Suffrage as a response to threat

Scheidemann declares the Republic, Nov. 1918

The strategic logic

Pre-war expansion

  • Elites choose to expand suffrage to secure mass cooperation
  • Suffrage is a bargain — rights in exchange for service

Post-war expansion

  • Elites are forced to expand suffrage under duress
  • Suffrage is a concession — the alternative is revolution
  • Closer to the Acemoglu/Robinson logic

Przeworski’s theory

Przeworski asks a broader question: is suffrage “conquered” or “granted”?

  • “Conquered” = extended to avert forcible change in power
  • “Granted” = extended voluntarily to advance elite interests

Pre-war logic is “granted,” post-war logic is “conquered”

Commonalities between the two stories:

  • Franchise extension is a strategic choice by elites
  • Elite action, not open revolt, is typically the proximate cause

Key difference: do elites prefer the post-extension state of affairs over the pre-extension status quo?

Non-war motivations

Besides pre-war vs post-war, where else should we look for evidence to support each story?

Conquered — social unrest. Do franchise extensions happen in the wake of protests, riots, strikes, and the like?

Granted — public goods. Theory: mass electorate will demand public goods, so elite extends franchise when they become interested in public goods.

  • Urbanization — public safety, infrastructure
  • Public health — immunization, disease prevention, sanitation
  • War prep also falls under here if fought for national security

Women’s suffrage

Extension of the franchise to women doesn’t really fit the Acemoglu and Robinson story — why not?
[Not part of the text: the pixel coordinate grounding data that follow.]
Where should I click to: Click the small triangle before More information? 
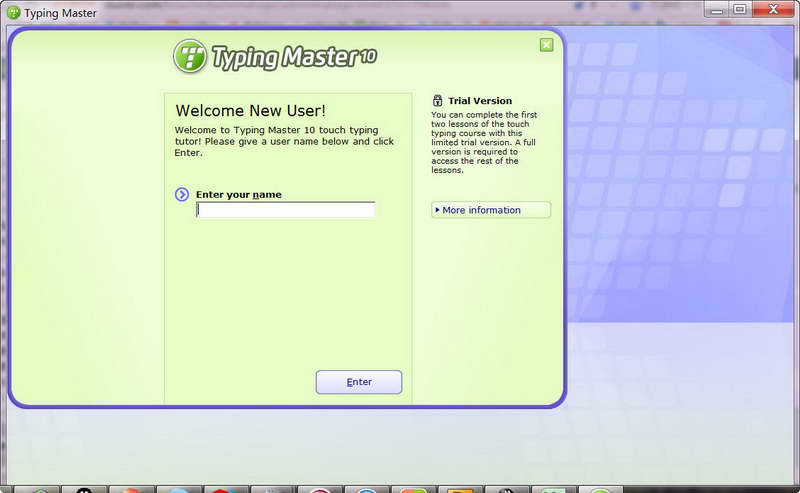[437, 210]
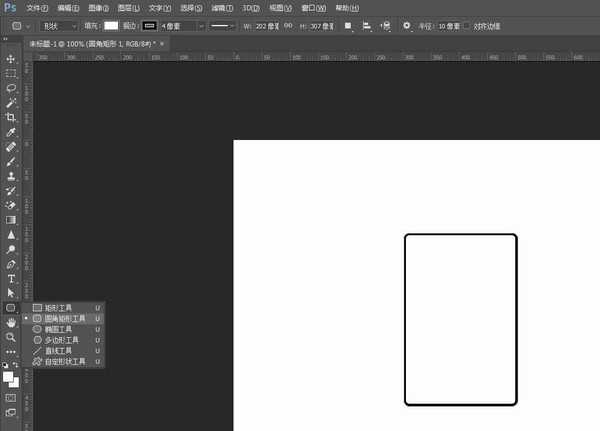
Task: Expand the 4 像素 stroke width dropdown
Action: [x=201, y=25]
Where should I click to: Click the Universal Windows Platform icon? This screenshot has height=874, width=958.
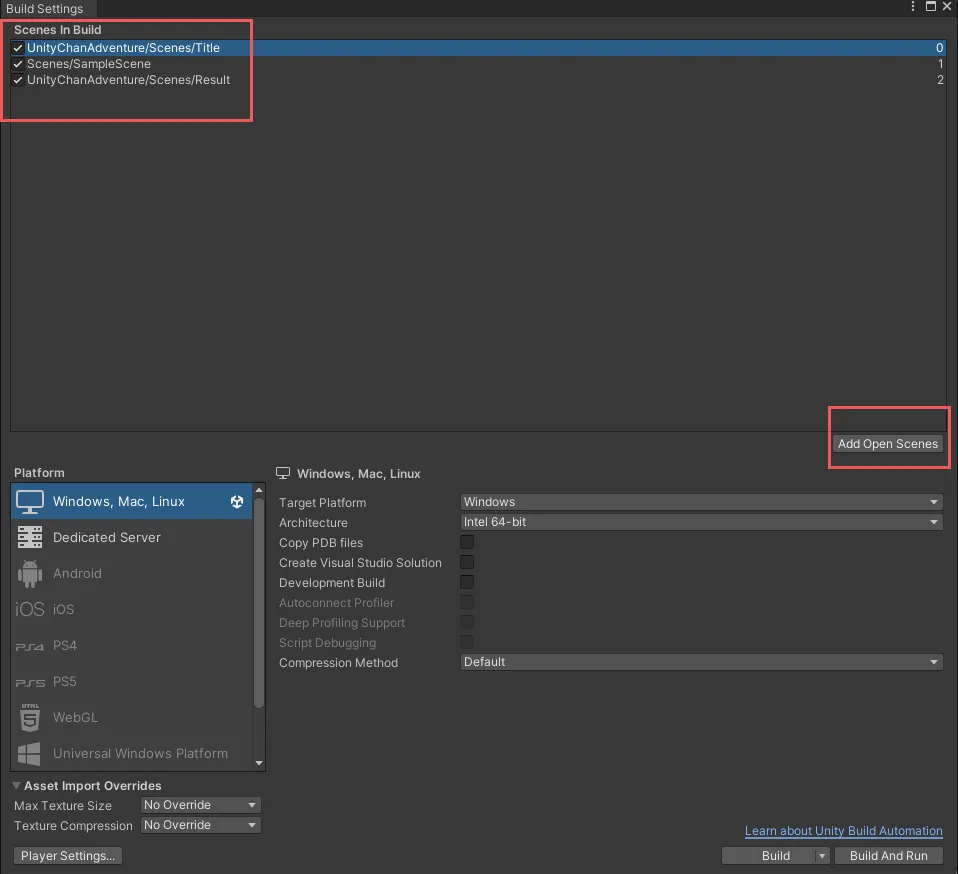pos(30,753)
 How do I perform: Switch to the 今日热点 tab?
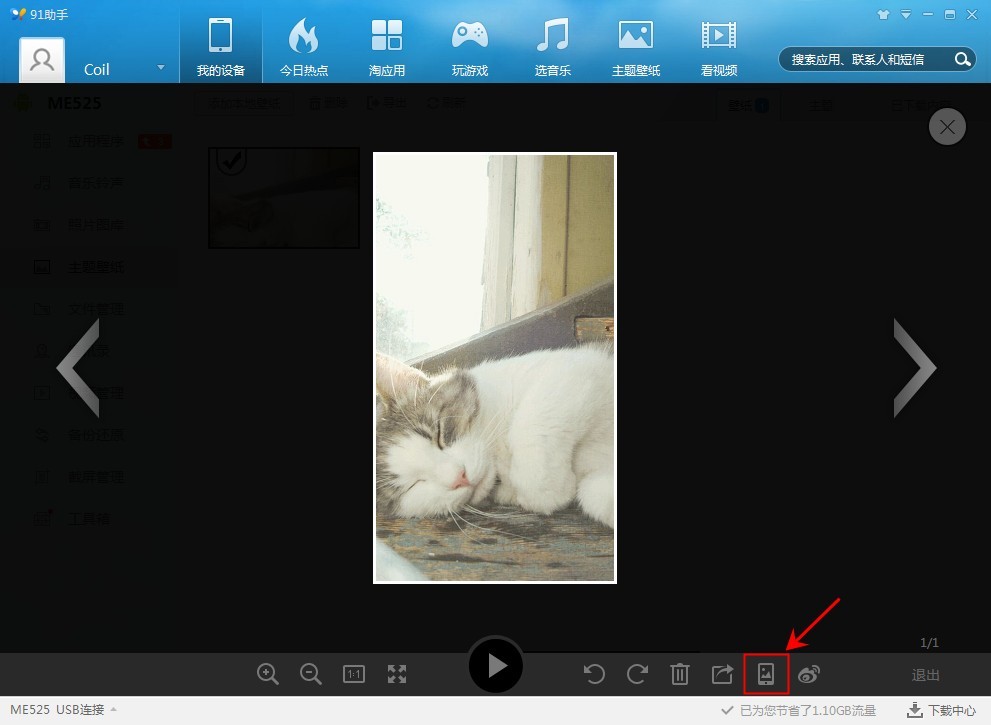304,48
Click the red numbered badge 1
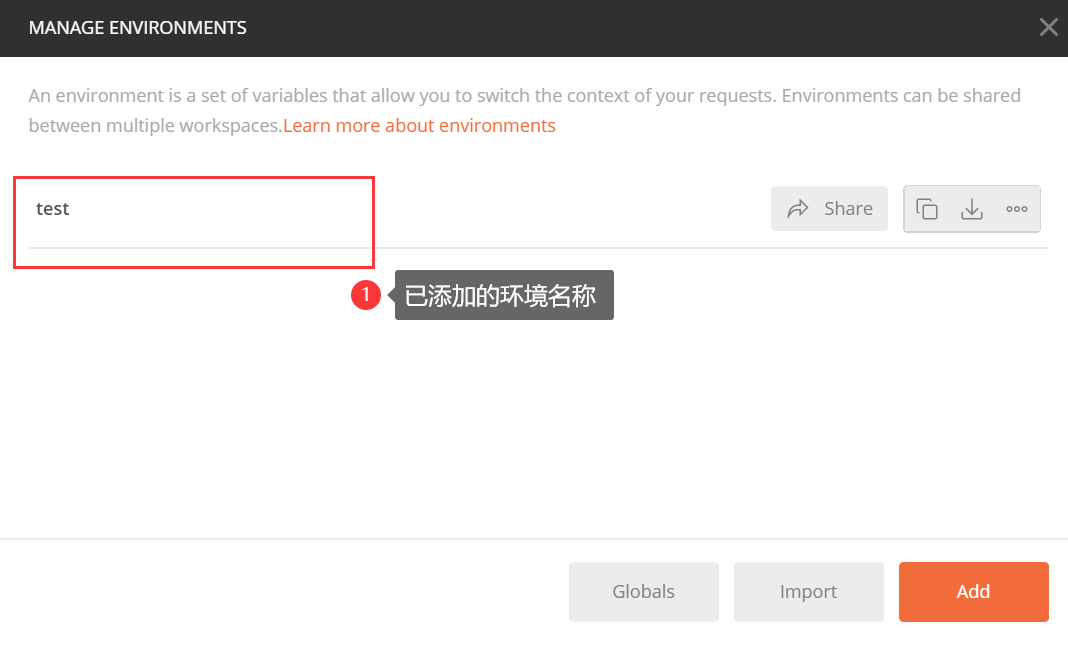Viewport: 1068px width, 650px height. [x=366, y=295]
If most men already have the vote, extending to women doesn’t change the rich-poor gap

So what can change for the elites in power from extending the franchise to women?

  • Policy preferences: women voters might prioritize different public goods (e.g., temperance during the Progressive era)
  • Partisan preferences: if women are systematically more conservative/liberal, could operate to one party’s benefit

Data analysis

Przeworski’s data collection

Annual data for 187 countries/dependencies

Dependent variable: Franchise extension in a given year

  • Extended to lower-class men?
  • Extended to women?

Independent variables:

  • Pre-war/post-war period
  • Prior social unrest
  • Urbanization and infant mortality

Franchise extension events

Przeworski identifies 389 changes in national franchise policies

Table 1 is so bad it nearly killed Claude

Making sense of Table 1: Class extensions

Making sense of Table 1: Gender extensions

(When) does war lead to democratization?

Franchise extensions disproportionately likely in five years after war

Pre-war differences inconsistent, small, statistically insignificant

Conquered or granted?

Most consistent predictor of franchise extension is prior unrest

Apparent effects of urbanization/infant mortality are inconsistent

Inequality has opposite effect of A&R model (albeit holding unrest constant!)
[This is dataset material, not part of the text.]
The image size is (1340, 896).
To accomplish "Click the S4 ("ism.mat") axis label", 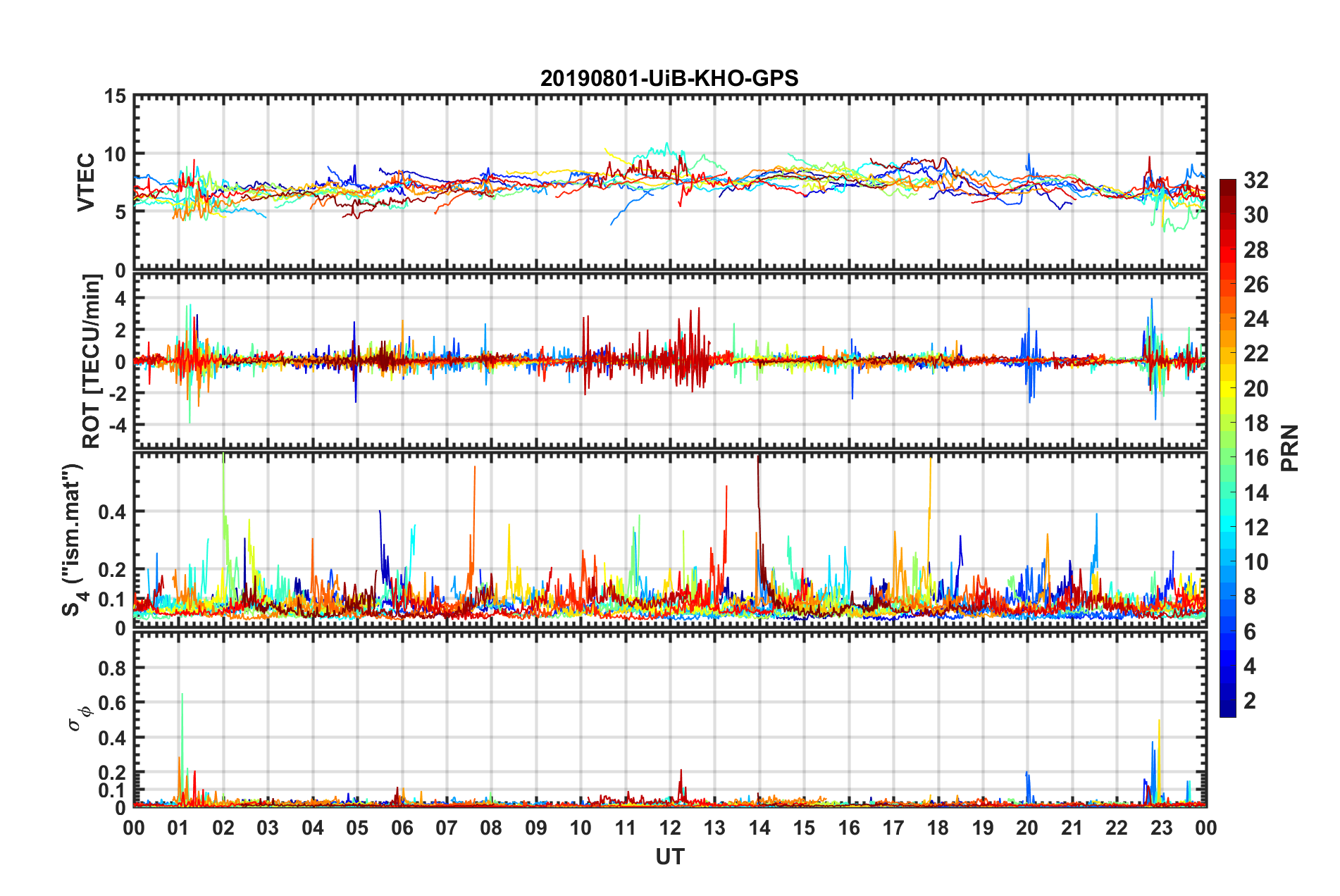I will point(73,540).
What’s the deal with women’s suffrage?

Przeworski’s text tells a convoluted story about left and right parties and the precise timing to optimize suffrage grants for partisan advantage

His scatterplot tells a much simpler story to comprehend

Wrapping up

What we did today

  1. Pre-war vs. post-war franchise expansion

  2. Przeworski’s framework: “conquered” vs. “granted”
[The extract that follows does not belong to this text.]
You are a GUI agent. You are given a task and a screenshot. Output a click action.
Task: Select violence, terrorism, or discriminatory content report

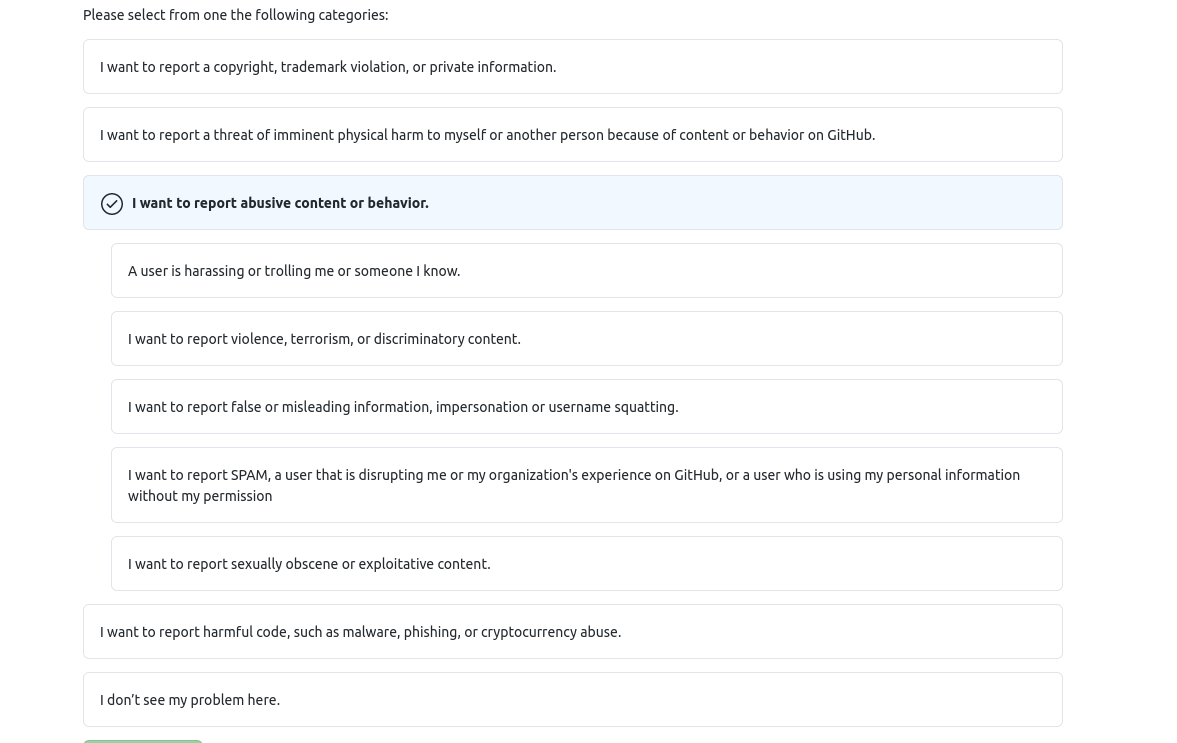point(587,338)
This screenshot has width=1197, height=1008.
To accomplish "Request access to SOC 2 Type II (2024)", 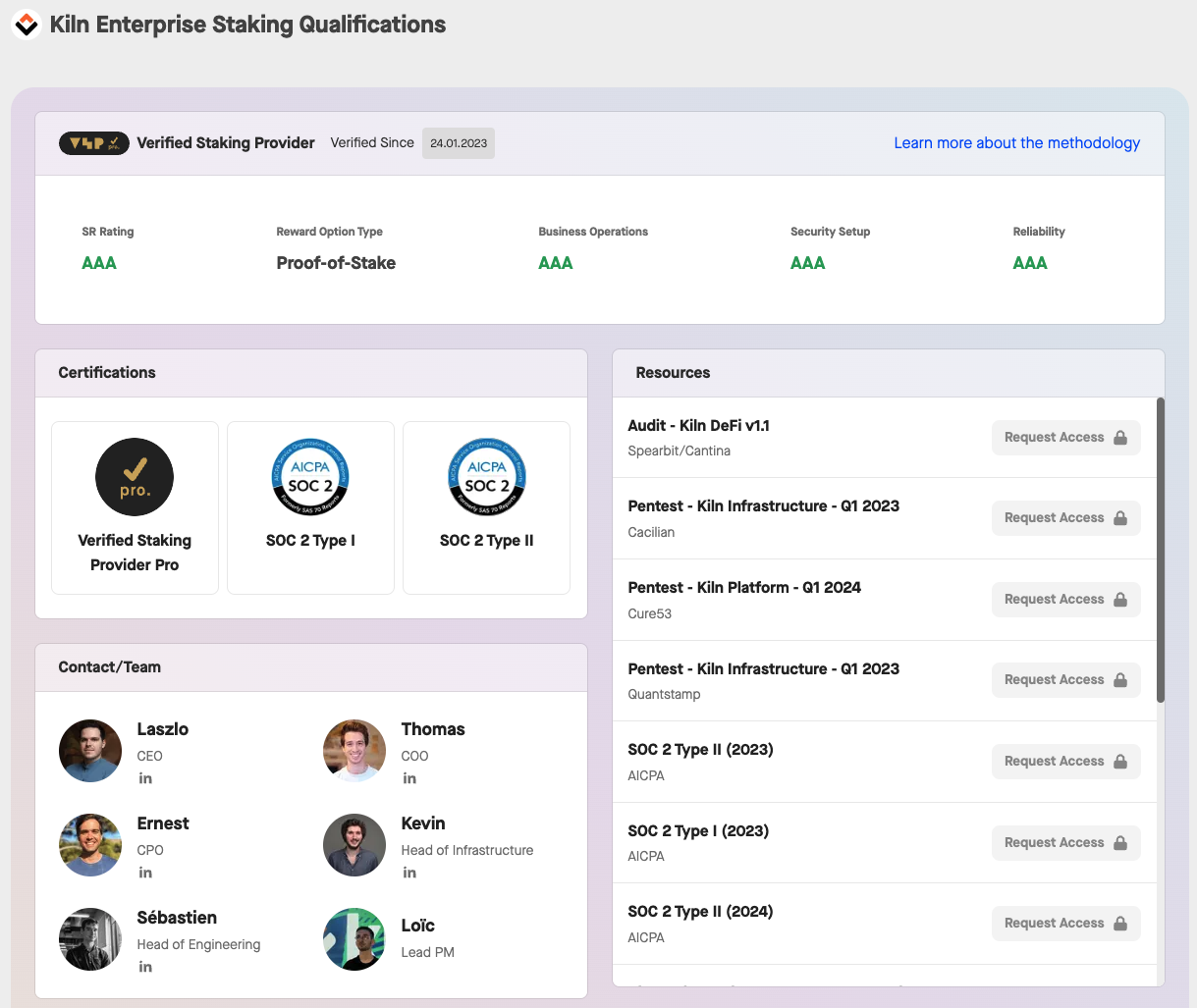I will point(1065,924).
    • Both are elite strategic choices — key difference is whether elites prefer the new status quo
    • Women’s suffrage breaks the A&R logic — no redistributive threat
  3. Data: “conquered” wins for class extensions

    • Unrest is the strongest predictor
    • War matters through its aftermath, not preparations

The rest of the week

Friday, 3:00–4:30pm. Seungho’s office hours, Commons 3rd floor TA office.

Friday, 11:59pm. First draft of research paper due.

  • I’ll be monitoring my email through roughly 5pm Friday
  • Really truly don’t hesitate to reach out for help before then!

Monday. Read Blattman 2009, “From Violence to Voting: War and Political Participation in Uganda.”